### Exercise prompt
What is needed is the run of lines from the one with "Známkování (139, 2330)" through the close of the data, set down exactly.

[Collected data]

= Beginning of Section =

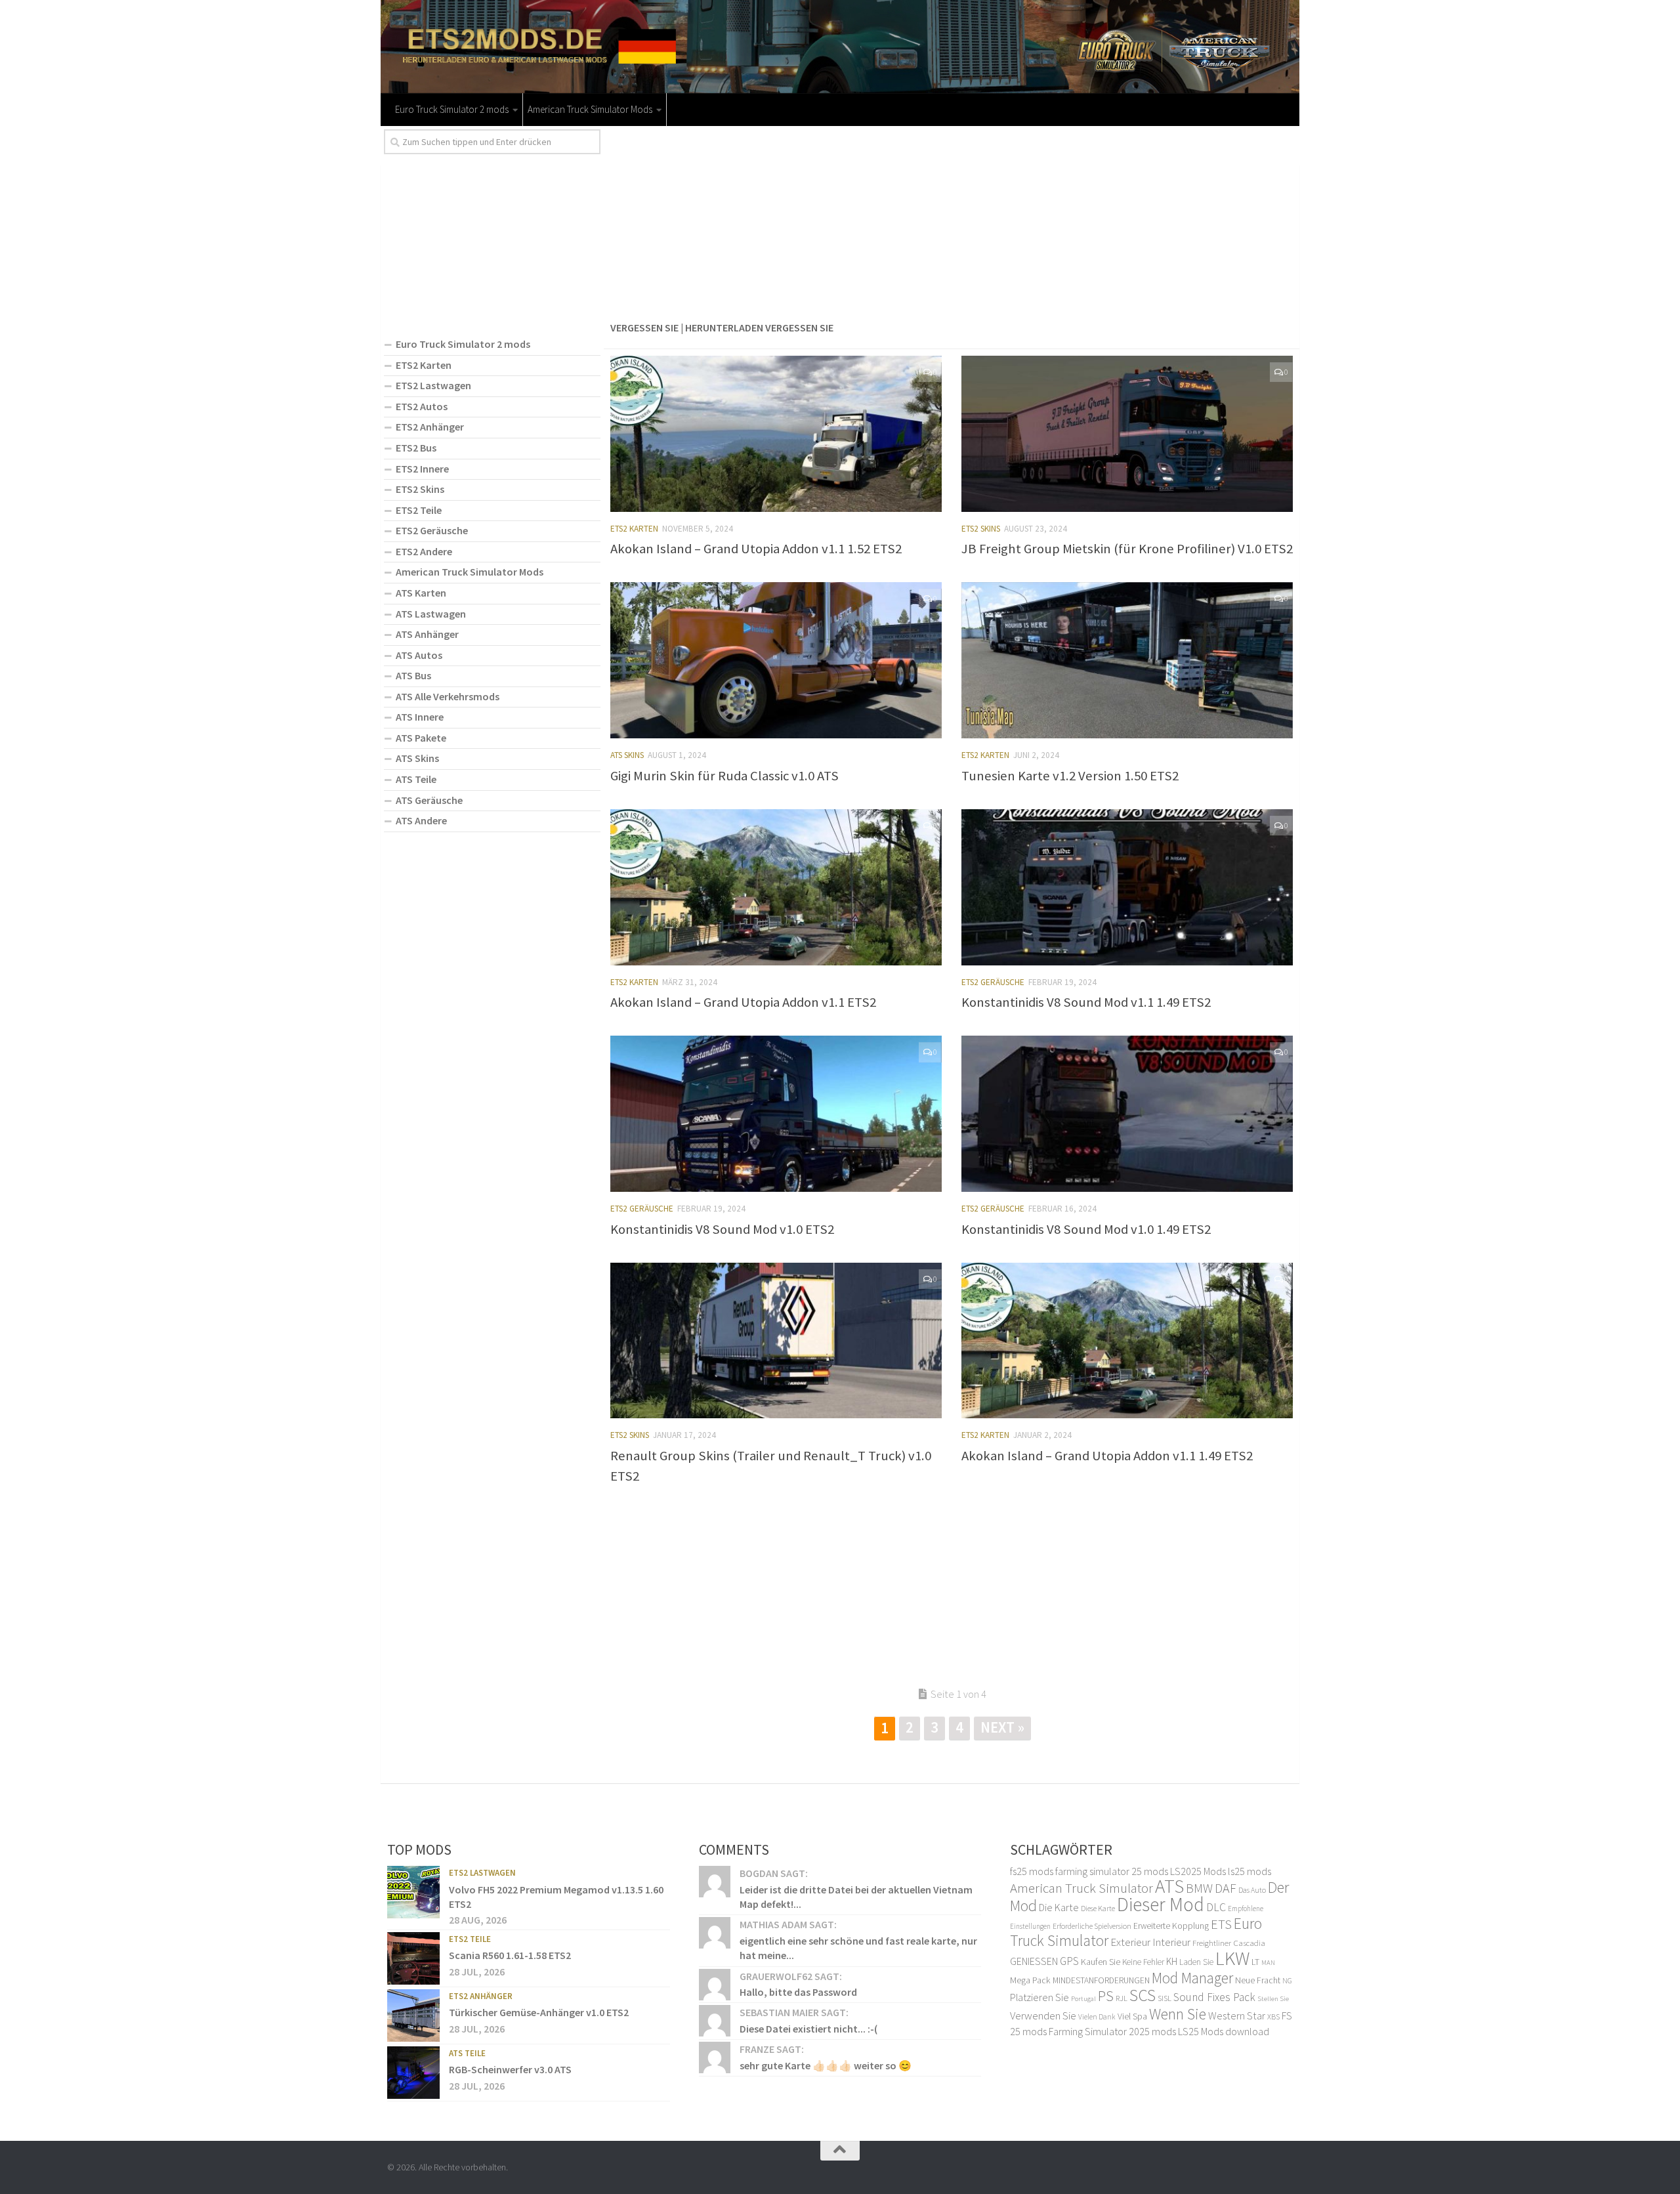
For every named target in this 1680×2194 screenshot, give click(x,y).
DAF (1225, 1888)
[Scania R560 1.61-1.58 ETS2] (413, 1958)
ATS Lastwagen (431, 613)
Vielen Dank (1097, 2016)
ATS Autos (419, 655)
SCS (1142, 1995)
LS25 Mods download (1223, 2031)
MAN (1268, 1962)
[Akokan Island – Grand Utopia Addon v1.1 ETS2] (776, 887)
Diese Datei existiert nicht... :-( (808, 2028)
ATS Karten (421, 592)
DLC (1216, 1907)
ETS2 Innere (422, 468)
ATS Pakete (421, 737)
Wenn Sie (1177, 2013)
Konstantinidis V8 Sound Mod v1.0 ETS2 (722, 1229)
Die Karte (1059, 1907)
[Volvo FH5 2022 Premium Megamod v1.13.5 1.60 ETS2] (413, 1892)
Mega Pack (1030, 1980)
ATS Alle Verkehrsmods (447, 696)
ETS (1221, 1924)
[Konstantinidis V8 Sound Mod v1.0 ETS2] (776, 1114)
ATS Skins (627, 755)
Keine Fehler (1143, 1962)
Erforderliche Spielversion (1092, 1926)
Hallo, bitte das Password (798, 1991)
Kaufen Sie (1100, 1962)
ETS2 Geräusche (992, 982)
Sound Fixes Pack (1214, 1997)
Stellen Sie (1273, 1998)
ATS (1169, 1886)
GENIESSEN (1034, 1961)
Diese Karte (1098, 1908)
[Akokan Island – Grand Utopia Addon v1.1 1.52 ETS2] (776, 434)
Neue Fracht (1257, 1980)
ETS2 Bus (416, 447)
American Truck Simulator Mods (590, 109)
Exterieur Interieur (1150, 1942)
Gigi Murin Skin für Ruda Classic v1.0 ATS (724, 775)
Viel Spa (1132, 2016)
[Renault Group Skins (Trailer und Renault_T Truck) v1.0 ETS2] (776, 1341)
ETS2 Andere (424, 551)
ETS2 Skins (980, 528)
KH (1171, 1961)
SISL (1164, 1998)
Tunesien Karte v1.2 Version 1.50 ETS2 (1070, 775)
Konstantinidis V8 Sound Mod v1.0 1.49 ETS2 (1086, 1229)
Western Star (1236, 2015)
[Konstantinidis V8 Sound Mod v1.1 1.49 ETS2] (1127, 887)
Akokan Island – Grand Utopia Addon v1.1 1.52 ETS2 (756, 548)
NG (1287, 1980)
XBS (1273, 2016)
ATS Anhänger (427, 634)
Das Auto (1252, 1890)
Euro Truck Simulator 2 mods (452, 109)
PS (1106, 1996)
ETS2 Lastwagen (433, 385)
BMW (1199, 1888)
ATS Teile (416, 779)
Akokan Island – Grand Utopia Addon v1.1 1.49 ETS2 (1107, 1455)
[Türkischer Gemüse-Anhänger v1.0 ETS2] (413, 2015)
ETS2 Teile (419, 510)
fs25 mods (1031, 1871)
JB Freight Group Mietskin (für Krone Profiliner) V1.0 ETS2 (1127, 548)
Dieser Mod (1160, 1904)
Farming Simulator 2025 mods (1112, 2031)
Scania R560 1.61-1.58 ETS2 (510, 1955)
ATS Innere (420, 716)
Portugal (1083, 1998)
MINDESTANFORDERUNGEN (1101, 1980)
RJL (1121, 1998)
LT (1255, 1962)
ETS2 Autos (422, 406)
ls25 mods (1249, 1871)
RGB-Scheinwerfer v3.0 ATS (510, 2069)
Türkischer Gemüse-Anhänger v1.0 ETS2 (539, 2012)
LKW (1232, 1958)
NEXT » (1002, 1727)
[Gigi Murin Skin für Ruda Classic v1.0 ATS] (776, 660)
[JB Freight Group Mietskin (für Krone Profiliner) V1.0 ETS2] (1127, 434)
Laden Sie (1196, 1962)
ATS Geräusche (429, 800)
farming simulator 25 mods (1111, 1871)
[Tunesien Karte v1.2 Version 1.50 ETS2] (1127, 660)
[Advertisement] (951, 221)
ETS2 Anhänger (430, 426)
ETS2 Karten (634, 528)
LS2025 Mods (1198, 1871)
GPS (1069, 1961)
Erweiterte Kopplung (1171, 1925)
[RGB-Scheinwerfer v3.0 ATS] (413, 2072)
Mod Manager (1192, 1977)
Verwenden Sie (1043, 2015)
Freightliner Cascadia (1228, 1943)
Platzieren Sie (1039, 1997)
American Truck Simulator (1081, 1888)
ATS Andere (421, 820)
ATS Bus (413, 675)
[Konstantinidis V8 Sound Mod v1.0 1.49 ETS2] (1127, 1114)
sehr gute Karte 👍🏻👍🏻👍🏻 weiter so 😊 (826, 2065)
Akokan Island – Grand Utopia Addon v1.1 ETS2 (743, 1002)
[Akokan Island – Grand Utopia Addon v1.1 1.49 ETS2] (1127, 1341)
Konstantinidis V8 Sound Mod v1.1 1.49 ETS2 (1086, 1002)
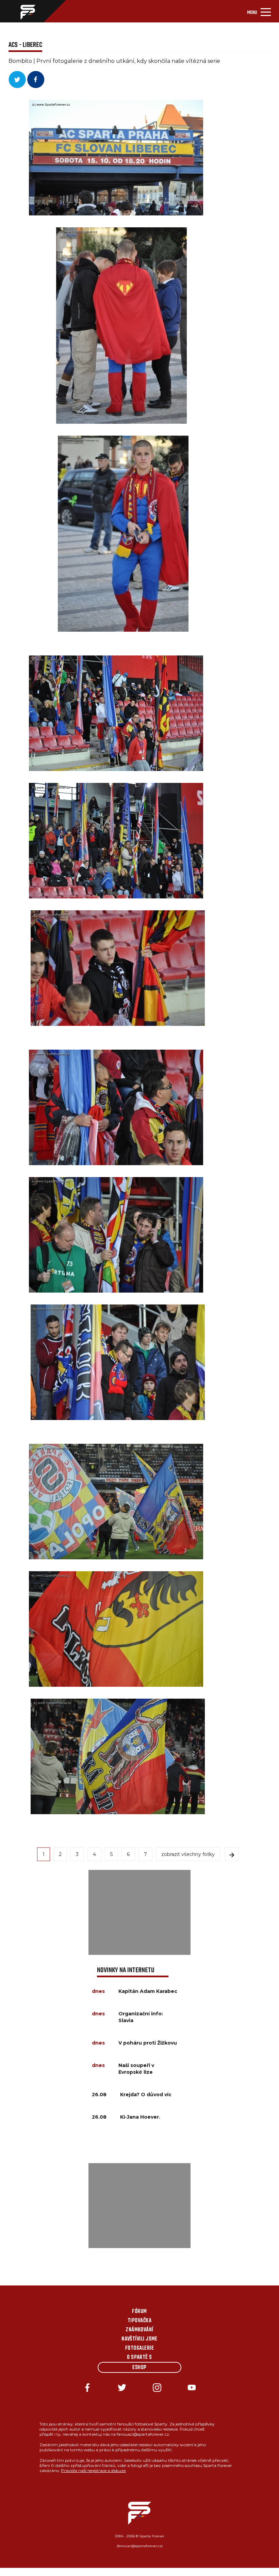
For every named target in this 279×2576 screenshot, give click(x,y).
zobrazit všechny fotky (188, 1854)
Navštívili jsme (139, 2339)
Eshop (139, 2367)
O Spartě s (139, 2357)
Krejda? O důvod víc (145, 2094)
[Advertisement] (139, 1912)
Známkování (139, 2330)
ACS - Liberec (25, 45)
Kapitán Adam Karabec (147, 1991)
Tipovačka (139, 2320)
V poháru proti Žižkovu (147, 2043)
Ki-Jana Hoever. (140, 2117)
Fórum (139, 2311)
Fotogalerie (139, 2348)
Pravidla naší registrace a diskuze (93, 2470)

= End of Section =

### Worked solution
Známkování (139, 2330)
ACS - Liberec (25, 45)
Kapitán Adam Karabec (147, 1991)
Tipovačka (139, 2320)
V poháru proti Žižkovu (147, 2043)
Ki-Jana Hoever. (140, 2117)
Fórum (139, 2311)
Fotogalerie (139, 2348)
Pravidla naší registrace a diskuze (93, 2470)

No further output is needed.